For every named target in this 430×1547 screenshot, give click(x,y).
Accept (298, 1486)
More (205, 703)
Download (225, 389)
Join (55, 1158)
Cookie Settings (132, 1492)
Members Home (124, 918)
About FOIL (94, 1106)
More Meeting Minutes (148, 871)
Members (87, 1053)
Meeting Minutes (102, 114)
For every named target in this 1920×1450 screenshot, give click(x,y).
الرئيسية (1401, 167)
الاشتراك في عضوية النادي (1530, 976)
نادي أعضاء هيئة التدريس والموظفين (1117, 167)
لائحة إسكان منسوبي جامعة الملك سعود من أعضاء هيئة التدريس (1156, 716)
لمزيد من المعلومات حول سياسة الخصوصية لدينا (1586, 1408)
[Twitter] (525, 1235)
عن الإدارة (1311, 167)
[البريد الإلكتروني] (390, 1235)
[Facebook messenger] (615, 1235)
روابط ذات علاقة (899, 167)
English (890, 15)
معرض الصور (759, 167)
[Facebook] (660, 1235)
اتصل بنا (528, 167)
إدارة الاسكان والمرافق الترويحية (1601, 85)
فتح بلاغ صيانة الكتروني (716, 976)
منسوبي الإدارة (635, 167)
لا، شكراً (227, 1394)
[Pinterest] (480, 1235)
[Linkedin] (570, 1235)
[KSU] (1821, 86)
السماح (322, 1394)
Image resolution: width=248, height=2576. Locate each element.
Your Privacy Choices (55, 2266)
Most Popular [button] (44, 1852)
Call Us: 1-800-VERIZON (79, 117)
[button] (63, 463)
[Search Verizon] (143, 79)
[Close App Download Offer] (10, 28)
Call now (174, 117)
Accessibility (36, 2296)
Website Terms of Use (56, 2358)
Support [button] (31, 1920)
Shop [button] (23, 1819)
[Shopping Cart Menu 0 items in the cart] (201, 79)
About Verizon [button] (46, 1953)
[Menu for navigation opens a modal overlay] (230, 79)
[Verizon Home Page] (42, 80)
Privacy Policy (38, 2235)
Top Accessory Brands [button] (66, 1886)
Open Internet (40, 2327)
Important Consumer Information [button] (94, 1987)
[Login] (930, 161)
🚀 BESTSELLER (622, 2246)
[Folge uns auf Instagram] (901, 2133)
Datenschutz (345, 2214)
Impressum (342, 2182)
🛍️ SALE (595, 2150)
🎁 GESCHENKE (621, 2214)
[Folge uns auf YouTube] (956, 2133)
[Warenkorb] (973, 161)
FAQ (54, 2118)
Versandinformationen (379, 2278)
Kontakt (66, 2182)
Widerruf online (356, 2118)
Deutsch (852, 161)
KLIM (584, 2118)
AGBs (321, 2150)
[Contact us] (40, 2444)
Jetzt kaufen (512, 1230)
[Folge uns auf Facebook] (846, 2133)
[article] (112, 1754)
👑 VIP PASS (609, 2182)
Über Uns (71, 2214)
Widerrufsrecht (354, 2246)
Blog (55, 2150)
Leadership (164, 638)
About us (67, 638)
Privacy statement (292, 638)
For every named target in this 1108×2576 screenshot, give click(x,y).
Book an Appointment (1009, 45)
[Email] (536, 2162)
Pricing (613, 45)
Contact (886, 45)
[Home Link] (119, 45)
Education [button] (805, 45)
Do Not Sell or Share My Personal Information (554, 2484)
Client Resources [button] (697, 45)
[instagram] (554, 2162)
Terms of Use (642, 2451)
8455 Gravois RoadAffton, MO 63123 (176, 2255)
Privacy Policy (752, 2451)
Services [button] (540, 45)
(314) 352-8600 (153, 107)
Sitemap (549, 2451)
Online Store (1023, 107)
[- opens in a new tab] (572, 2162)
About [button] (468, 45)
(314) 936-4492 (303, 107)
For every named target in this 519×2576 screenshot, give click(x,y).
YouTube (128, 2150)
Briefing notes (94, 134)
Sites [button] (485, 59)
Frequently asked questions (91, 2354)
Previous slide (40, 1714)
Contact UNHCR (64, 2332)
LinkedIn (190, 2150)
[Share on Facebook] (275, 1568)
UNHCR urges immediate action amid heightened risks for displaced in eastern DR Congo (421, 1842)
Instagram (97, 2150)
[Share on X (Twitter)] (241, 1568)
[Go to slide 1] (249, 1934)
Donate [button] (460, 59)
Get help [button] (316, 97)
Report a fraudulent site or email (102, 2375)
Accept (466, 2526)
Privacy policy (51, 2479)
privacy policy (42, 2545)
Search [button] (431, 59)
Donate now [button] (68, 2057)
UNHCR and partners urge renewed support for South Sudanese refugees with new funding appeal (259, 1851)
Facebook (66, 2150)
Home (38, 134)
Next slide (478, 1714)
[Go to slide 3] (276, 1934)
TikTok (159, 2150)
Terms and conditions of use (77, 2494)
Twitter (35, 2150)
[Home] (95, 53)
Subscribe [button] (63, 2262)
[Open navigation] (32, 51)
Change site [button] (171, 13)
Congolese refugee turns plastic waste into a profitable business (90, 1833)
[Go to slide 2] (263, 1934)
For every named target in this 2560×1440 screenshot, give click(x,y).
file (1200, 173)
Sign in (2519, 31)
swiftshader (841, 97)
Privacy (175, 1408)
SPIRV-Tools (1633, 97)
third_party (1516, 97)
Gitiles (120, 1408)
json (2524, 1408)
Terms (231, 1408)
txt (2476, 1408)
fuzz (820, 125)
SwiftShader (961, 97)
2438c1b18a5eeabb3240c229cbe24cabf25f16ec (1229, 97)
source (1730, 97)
━━━━━━━━━━━━━━━━━━━━
__Exercise prompt__. Give the data again in full, keeping every line as it was.

__Exercise answer__.
For every named target in this 430×1547 screenshot, give click(x,y).
Accept (298, 1486)
More (205, 703)
Download (225, 389)
Join (55, 1158)
Cookie Settings (132, 1492)
Members Home (124, 918)
About FOIL (94, 1106)
More Meeting Minutes (148, 871)
Members (87, 1053)
Meeting Minutes (102, 114)
For every named target in this 1920×1450 screenshot, give click(x,y).
الرئيسية (1401, 167)
الاشتراك في عضوية النادي (1530, 976)
نادي أعضاء هيئة التدريس والموظفين (1117, 167)
لائحة إسكان منسوبي جامعة الملك سعود من أعضاء هيئة التدريس (1156, 716)
لمزيد من المعلومات حول سياسة الخصوصية لدينا (1586, 1408)
[Twitter] (525, 1235)
عن الإدارة (1311, 167)
[البريد الإلكتروني] (390, 1235)
[Facebook messenger] (615, 1235)
روابط ذات علاقة (899, 167)
English (890, 15)
معرض الصور (759, 167)
[Facebook] (660, 1235)
اتصل بنا (528, 167)
إدارة الاسكان والمرافق الترويحية (1601, 85)
فتح بلاغ صيانة الكتروني (716, 976)
منسوبي الإدارة (635, 167)
لا، شكراً (227, 1394)
[Pinterest] (480, 1235)
[Linkedin] (570, 1235)
[KSU] (1821, 86)
السماح (322, 1394)
Image resolution: width=248, height=2576. Locate each element.
Your Privacy Choices (55, 2266)
Most Popular [button] (44, 1852)
Call Us: 1-800-VERIZON (79, 117)
[button] (63, 463)
[Search Verizon] (143, 79)
[Close App Download Offer] (10, 28)
Call now (174, 117)
Accessibility (36, 2296)
Website Terms of Use (56, 2358)
Support [button] (31, 1920)
Shop [button] (23, 1819)
[Shopping Cart Menu 0 items in the cart] (201, 79)
About Verizon [button] (46, 1953)
[Menu for navigation opens a modal overlay] (230, 79)
[Verizon Home Page] (42, 80)
Privacy Policy (38, 2235)
Top Accessory Brands [button] (66, 1886)
Open Internet (40, 2327)
Important Consumer Information [button] (94, 1987)
[Login] (930, 161)
🚀 BESTSELLER (622, 2246)
[Folge uns auf Instagram] (901, 2133)
Datenschutz (345, 2214)
Impressum (342, 2182)
🛍️ SALE (595, 2150)
🎁 GESCHENKE (621, 2214)
[Folge uns auf YouTube] (956, 2133)
[Warenkorb] (973, 161)
FAQ (54, 2118)
Versandinformationen (379, 2278)
Kontakt (66, 2182)
Widerruf online (356, 2118)
Deutsch (852, 161)
KLIM (584, 2118)
AGBs (321, 2150)
[Contact us] (40, 2444)
Jetzt kaufen (512, 1230)
[Folge uns auf Facebook] (846, 2133)
[article] (112, 1754)
👑 VIP PASS (609, 2182)
Über Uns (71, 2214)
Widerrufsrecht (354, 2246)
Blog (55, 2150)
Leadership (164, 638)
About us (67, 638)
Privacy statement (292, 638)
For every named target in this 1108×2576 screenshot, give click(x,y).
Book an Appointment (1009, 45)
[Email] (536, 2162)
Pricing (613, 45)
Contact (886, 45)
[Home Link] (119, 45)
Education [button] (805, 45)
Do Not Sell or Share My Personal Information (554, 2484)
Client Resources [button] (697, 45)
[instagram] (554, 2162)
Terms of Use (642, 2451)
8455 Gravois RoadAffton, MO 63123 (176, 2255)
Privacy Policy (752, 2451)
Services [button] (540, 45)
(314) 352-8600 (153, 107)
Sitemap (549, 2451)
Online Store (1023, 107)
[- opens in a new tab] (572, 2162)
About [button] (468, 45)
(314) 936-4492 (303, 107)
For every named target in this 519×2576 screenshot, give click(x,y).
YouTube (128, 2150)
Briefing notes (94, 134)
Sites [button] (485, 59)
Frequently asked questions (91, 2354)
Previous slide (40, 1714)
Contact UNHCR (64, 2332)
LinkedIn (190, 2150)
[Share on Facebook] (275, 1568)
UNHCR urges immediate action amid heightened risks for displaced in eastern DR Congo (421, 1842)
Instagram (97, 2150)
[Share on X (Twitter)] (241, 1568)
[Go to slide 1] (249, 1934)
Donate [button] (460, 59)
Get help [button] (316, 97)
Report a fraudulent site or email (102, 2375)
Accept (466, 2526)
Privacy policy (51, 2479)
privacy policy (42, 2545)
Search [button] (431, 59)
Donate now [button] (68, 2057)
UNHCR and partners urge renewed support for South Sudanese refugees with new funding appeal (259, 1851)
Facebook (66, 2150)
Home (38, 134)
Next slide (478, 1714)
[Go to slide 3] (276, 1934)
TikTok (159, 2150)
Terms and conditions of use (77, 2494)
Twitter (35, 2150)
[Home] (95, 53)
Subscribe [button] (63, 2262)
[Open navigation] (32, 51)
Change site [button] (171, 13)
Congolese refugee turns plastic waste into a profitable business (90, 1833)
[Go to slide 2] (263, 1934)
For every named target in this 2560×1440 screenshot, give click(x,y).
file (1200, 173)
Sign in (2519, 31)
swiftshader (841, 97)
Privacy (175, 1408)
SPIRV-Tools (1633, 97)
third_party (1516, 97)
Gitiles (120, 1408)
json (2524, 1408)
Terms (231, 1408)
txt (2476, 1408)
fuzz (820, 125)
SwiftShader (961, 97)
2438c1b18a5eeabb3240c229cbe24cabf25f16ec (1229, 97)
source (1730, 97)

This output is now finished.